General USA: Ukraine will continue to receive'significant' support

COLLEVILLE-SUR-MER (France) -- The United States will continue to provide "significant" support for Ukraine because of the legacy of D-Day soldiers.

General USA: Ukraine will continue to receive'significant' support

COLLEVILLE-SUR-MER (France) -- The United States will continue to provide "significant" support for Ukraine because of the legacy of D-Day soldiers. Their victory over the Nazis led to a new order in the world and a better peace, Army Gen. Mark Milley of the Joint Chiefs of Staff said Monday.

Milley stated that Russia's war against Ukraine is a violation of the rules established by Allied nations after World War II. He spoke to The Associated Press from Omaha Beach, Normandy. On the 78th anniversary, Milley spoke about the D-Day invasion by Allied troops onto France's beaches. This led to the fall of Nazi Germany.
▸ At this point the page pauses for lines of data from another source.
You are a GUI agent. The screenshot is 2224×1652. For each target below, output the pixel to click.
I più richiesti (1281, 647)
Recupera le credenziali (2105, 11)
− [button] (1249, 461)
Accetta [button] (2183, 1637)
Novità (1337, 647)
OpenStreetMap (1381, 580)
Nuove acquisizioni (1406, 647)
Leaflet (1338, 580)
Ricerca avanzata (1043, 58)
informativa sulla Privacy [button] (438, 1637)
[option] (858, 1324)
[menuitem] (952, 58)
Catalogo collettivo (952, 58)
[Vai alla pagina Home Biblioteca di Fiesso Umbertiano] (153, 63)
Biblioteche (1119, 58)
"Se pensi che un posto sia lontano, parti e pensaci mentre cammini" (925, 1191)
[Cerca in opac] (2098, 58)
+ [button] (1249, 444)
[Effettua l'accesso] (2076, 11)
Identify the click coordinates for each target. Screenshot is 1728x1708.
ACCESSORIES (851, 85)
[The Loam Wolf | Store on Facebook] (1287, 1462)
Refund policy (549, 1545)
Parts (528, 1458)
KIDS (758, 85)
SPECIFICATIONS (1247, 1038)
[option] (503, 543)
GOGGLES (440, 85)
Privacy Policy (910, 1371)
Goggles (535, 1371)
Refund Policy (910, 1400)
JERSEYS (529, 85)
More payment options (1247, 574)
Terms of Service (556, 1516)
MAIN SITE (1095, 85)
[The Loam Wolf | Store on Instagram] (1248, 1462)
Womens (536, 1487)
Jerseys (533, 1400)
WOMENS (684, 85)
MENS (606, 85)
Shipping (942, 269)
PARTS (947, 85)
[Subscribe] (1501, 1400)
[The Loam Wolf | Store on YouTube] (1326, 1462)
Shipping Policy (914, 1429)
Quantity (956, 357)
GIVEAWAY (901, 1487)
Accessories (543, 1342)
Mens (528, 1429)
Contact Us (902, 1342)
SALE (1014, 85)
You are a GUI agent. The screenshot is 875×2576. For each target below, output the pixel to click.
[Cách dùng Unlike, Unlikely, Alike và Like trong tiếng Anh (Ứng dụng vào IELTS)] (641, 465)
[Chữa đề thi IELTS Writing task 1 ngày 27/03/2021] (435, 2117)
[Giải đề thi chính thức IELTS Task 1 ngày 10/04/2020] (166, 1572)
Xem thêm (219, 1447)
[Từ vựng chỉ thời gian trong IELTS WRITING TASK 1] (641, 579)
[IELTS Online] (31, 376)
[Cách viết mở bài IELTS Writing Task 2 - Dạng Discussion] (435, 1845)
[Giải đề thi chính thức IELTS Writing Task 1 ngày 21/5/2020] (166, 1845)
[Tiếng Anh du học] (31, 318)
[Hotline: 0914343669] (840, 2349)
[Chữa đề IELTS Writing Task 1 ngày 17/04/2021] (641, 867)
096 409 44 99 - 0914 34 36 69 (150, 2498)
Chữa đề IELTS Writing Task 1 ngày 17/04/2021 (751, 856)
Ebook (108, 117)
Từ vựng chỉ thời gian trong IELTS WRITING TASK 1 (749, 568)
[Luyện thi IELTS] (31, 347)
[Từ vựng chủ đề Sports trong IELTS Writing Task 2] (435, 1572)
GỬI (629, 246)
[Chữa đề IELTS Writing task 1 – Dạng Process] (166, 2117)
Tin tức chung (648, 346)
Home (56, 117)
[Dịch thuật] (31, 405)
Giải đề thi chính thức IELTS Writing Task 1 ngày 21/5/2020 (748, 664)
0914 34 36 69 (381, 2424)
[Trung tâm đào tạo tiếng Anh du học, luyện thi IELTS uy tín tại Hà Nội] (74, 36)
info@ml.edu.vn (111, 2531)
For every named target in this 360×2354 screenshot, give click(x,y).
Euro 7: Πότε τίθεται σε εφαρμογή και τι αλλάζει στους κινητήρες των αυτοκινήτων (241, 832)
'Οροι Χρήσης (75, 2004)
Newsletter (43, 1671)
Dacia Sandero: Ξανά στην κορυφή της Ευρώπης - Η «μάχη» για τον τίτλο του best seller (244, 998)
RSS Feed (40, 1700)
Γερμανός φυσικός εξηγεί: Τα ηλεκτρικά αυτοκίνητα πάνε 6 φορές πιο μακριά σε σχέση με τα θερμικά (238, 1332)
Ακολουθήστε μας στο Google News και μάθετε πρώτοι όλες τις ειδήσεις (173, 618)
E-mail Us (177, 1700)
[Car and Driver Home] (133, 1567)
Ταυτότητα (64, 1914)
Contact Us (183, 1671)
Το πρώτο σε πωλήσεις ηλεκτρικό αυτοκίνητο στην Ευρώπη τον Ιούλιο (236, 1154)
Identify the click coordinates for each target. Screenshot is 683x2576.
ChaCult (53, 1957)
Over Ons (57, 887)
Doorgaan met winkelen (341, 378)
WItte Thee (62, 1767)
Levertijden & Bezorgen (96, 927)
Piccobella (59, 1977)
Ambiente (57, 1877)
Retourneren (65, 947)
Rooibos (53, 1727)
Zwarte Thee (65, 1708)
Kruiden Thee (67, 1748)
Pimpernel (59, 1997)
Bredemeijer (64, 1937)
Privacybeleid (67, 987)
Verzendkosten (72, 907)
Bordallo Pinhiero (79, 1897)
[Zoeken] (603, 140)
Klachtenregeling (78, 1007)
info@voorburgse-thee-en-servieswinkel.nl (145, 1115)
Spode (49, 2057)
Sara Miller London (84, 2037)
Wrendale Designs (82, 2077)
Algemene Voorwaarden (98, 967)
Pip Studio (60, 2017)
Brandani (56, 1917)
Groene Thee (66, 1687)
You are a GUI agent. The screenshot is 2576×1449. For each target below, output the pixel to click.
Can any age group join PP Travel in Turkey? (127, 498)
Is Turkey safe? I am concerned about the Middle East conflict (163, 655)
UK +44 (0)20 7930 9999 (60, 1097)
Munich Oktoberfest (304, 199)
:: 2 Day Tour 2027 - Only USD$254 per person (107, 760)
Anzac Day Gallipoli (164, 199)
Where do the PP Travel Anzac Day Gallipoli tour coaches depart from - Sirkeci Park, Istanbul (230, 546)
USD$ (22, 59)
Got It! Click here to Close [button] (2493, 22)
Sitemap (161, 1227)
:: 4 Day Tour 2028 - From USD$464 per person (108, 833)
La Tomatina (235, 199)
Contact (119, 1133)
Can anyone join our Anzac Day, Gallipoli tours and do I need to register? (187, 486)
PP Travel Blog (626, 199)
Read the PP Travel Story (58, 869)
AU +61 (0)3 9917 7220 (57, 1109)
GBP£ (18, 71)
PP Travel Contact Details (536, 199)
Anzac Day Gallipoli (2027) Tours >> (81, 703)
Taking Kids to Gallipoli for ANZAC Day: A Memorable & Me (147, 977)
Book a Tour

He stressed that one of the fundamental rules of the "global rules-based system" is that countries cannot attack other nations with their military forces in acts or aggression, unless it's an act for self-defense. But that's not what happened in Ukraine. This is an unambiguous, open act of aggression.

It is widely believed that it undermines the rules for which these dead -- at Omaha Beach and in the cemetery at Colleville-sur-Mer - have died. They died for something. They died in order to have peace in our world," Milley stated at Colleville-sur-Mer American Cemetery, where he spoke.

Milley explained that NATO nations, including Europe, have been supporting Ukraine with both lethal and nonlethal assistance to ensure that the rule set is supported and underwritten.

Dozens upon dozens of veterans, all now in their 90s, were participating in the poignant D-Day ceremonies Monday. They came from Canada, Britain, Canada, and the United States.

On June 6, 1944, Allied troops landed at French beaches code-named Omaha (Utah), Juno, Sword and Gold) and were accompanied by 7,000 boats. In that one day, 4,414 Allied soldiers died, 2501 of which were Americans. More than 5,000 soldiers were also wounded. Several thousand were either killed or injured on the German side. Hitler was defeated and World War II ended with the massive invasion.

Milley was asked if Ukraine receives enough support. He said that "there's an extremely, very significant battle happening in the Donbas," referring to Ukraine's highly contested eastern industrial area bordering Russia. "But Kyiv (the capital), was protected and successfully defense against. The Russians had no choice but to move their forces south to the Donbas. We'll watch how it plays out."

He stated that he believed that the United States and its allies are supporting Ukraine in a substantial way and would continue to do so. He didn't elaborate.

Milley spoke strongly about Ukraine during the ceremony at American Cemetery. Milley was accompanied by more than 20 World War II veterans as well as several thousand spectators.

Milley stated that while Kiev might be over 2,000 km from here, they are also experiencing the same horrors that the French suffered in World War II as a result of the Nazi invasion. "Let's make sure that those who are not here today witness the end of a time when allies unite to defeat tyranny."

Milley's parents were soldiers in World War II, and his uncle served on D-Day with the Navy off Normandy's Coast as part of Operation Overlord.

This generation of soldiers "fought for us all... and I share a special bond with them." And I am very grateful for what they have done. Milley stated that we all, including ourselves today, need to continue the legacy they left behind.